Investors can buy low cost index fund if they want to receive the average market return. But if you invest in individual stocks, some are likely to underperform. That's what has happened with the Ralph Lauren Corporation (NYSE:RL) share price. It's up 33% over three years, but that is below the market return. Looking at more recent returns, the stock is up 13% in a year.
While the efficient markets hypothesis continues to be taught by some, it has been proven that markets are over-reactive dynamic systems, and investors are not always rational. By comparing earnings per share (EPS) and share price changes over time, we can get a feel for how investor attitudes to a company have morphed over time.
Ralph Lauren was able to grow its EPS at 35% per year over three years, sending the share price higher. This EPS growth is higher than the 10% average annual increase in the share price. Therefore, it seems the market has moderated its expectations for growth, somewhat.
The company's earnings per share (over time) is depicted in the image below (click to see the exact numbers).
It is of course excellent to see how Ralph Lauren has grown profits over the years, but the future is more important for shareholders. You can see how its balance sheet has strengthened (or weakened) over time in this free interactive graphic.
What About Dividends?
When looking at investment returns, it is important to consider the difference between total shareholder return (TSR) and share price return. The TSR incorporates the value of any spin-offs or discounted capital raisings, along with any dividends, based on the assumption that the dividends are reinvested. It's fair to say that the TSR gives a more complete picture for stocks that pay a dividend. As it happens, Ralph Lauren's TSR for the last 3 years was 43%, which exceeds the share price return mentioned earlier. The dividends paid by the company have thusly boosted the total shareholder return.
A Different Perspective
Ralph Lauren provided a TSR of 16% over the last twelve months. But that return falls short of the market. But at least that's still a gain! Over five years the TSR has been a reduction of 5.7% per year, over five years. So this might be a sign the business has turned its fortunes around. Most investors take the time to check the data on insider transactions. You can click here to see if insiders have been buying or selling.

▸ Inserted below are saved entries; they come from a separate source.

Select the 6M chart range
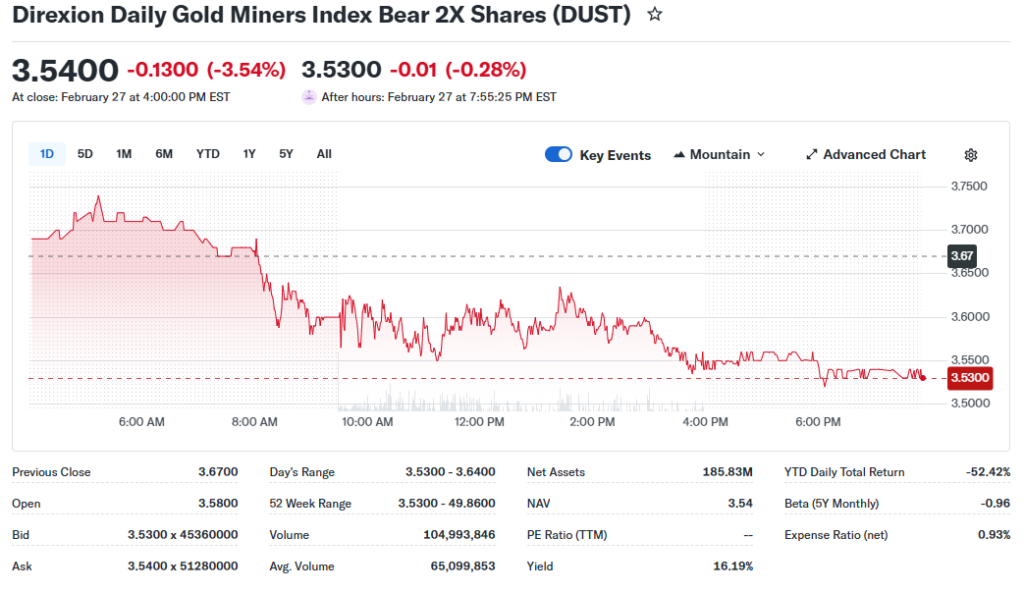 coord(164,154)

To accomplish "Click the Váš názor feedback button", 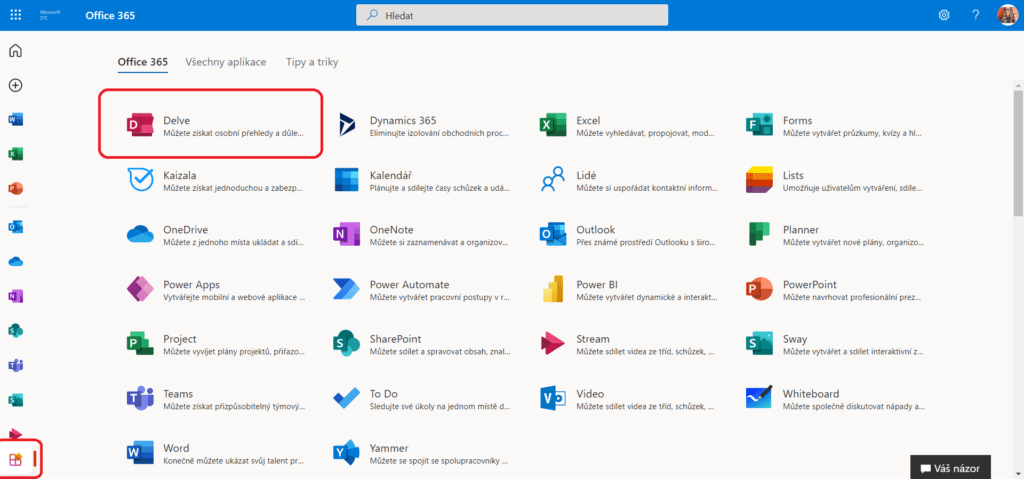I will click(951, 467).
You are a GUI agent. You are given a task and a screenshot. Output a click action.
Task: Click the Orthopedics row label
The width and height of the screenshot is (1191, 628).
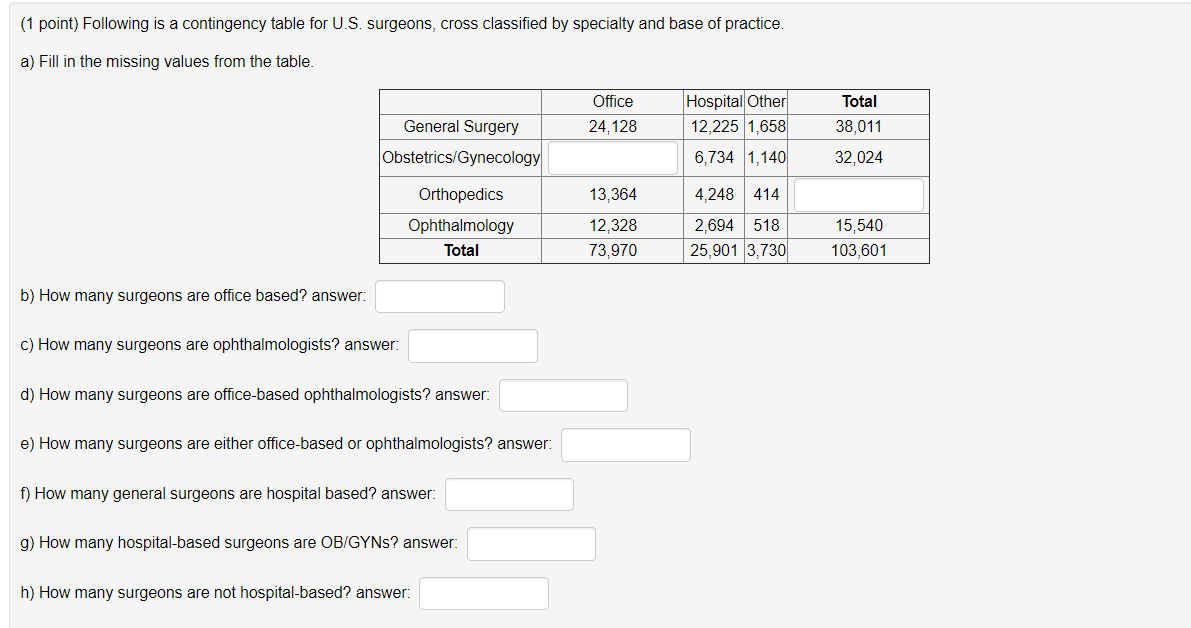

If you like to buy stocks alongside management, then you might just love this free list of companies. (Hint: insiders have been buying them).
Please note, the market returns quoted in this article reflect the market weighted average returns of stocks that currently trade on US exchanges.
If you spot an error that warrants correction, please contact the editor at email@example.com. This article by Simply Wall St is general in nature. It does not constitute a recommendation to buy or sell any stock, and does not take account of your objectives, or your financial situation. Simply Wall St has no position in the stocks mentioned.
We aim to bring you long-term focused research analysis driven by fundamental data. Note that our analysis may not factor in the latest price-sensitive company announcements or qualitative material. Thank you for reading.